Shoalsteed / I2PLocalization-

0 stars 0 forks source link

Strict Countries and Hidden Mode #6

Closed Shoalsteed closed 2 years ago

Shoalsteed commented 2 years ago

https://geti2p.net/en/about/restrictive-countries

Shoalsteed commented 2 years ago

I2P provides measures within its network and protocol design that provide circumvention, privacy and DPI protection for traffic and communication. What supports the I2P network technical capabilities is router distribution: having as many people as possible all over the world participating in the network. In recognition of countries where making use of privacy and anonymity technologies, protection for individuals participating in routing traffic have been put in place.

The Java implementation of I2P includes a "Strict Countries List." This list is used to decide how routers should behave within regions where applications like I2P may be limited by law.

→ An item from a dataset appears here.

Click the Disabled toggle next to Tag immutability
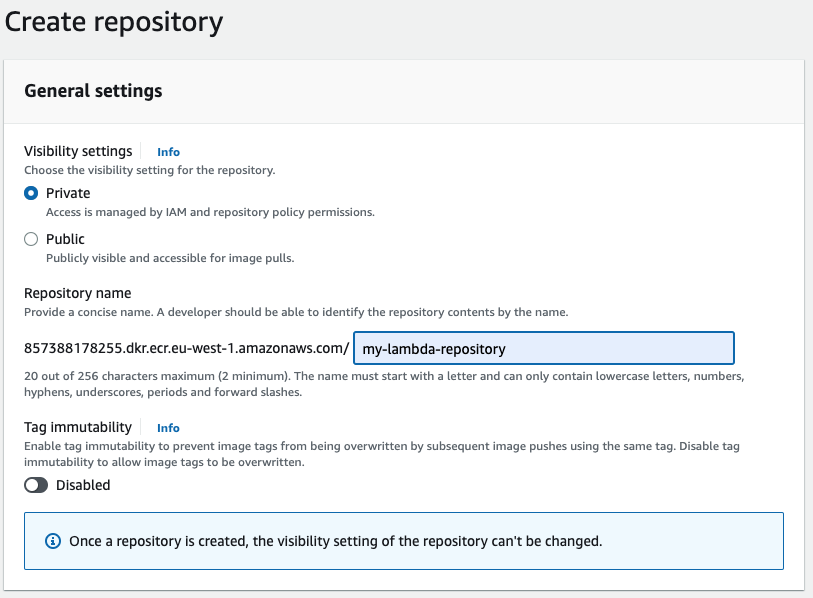 pos(35,485)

While no countries that we know of prohibit using I2P, some have broad prohibitions on participating in routing traffic for others.

The development team relies on the research provided by civil and digital rights organizations in order to make decisions that offer protections for its users. In the case of compiling a Strict Countries list, the ongoing research provided by Freedom House has been referenced. General guidance is to include countries with a Civil Liberties (CL) score of 16 or less or an Internet Freedom score of 39 or less (not free).

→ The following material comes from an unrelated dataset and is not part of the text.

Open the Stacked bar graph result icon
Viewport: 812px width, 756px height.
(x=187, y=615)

Routers that appear to be in the "Strict" countries will automatically be placed into "Hidden" mode.

What Hidden Mode Means

When a router is placed into hidden mode, three key things change about its behaviour.

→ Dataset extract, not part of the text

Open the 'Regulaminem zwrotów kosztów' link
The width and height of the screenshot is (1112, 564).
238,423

  1. It will no longer publish a routerInfo to the NetDB. (Network database)
  2. It will no longer accept participating tunnels.
  3. it will reject direct connections to routers in the same country that it is in.

These defences make the routers more difficult to enumerate reliably, and protect them from restrictions on routing traffic for others.

Router Distribution and Traffic Considerations

  1. Hidden mode routers need non-hidden routers to provide them with a path to participate in the network. More is usually better, because this is where enumeration of non-hidden routers to interfere with their tunnels and connectivity might happen.
  2. More traffic on the network results in better protection for everyone.
  3. The network needs mostly non-hidden routers.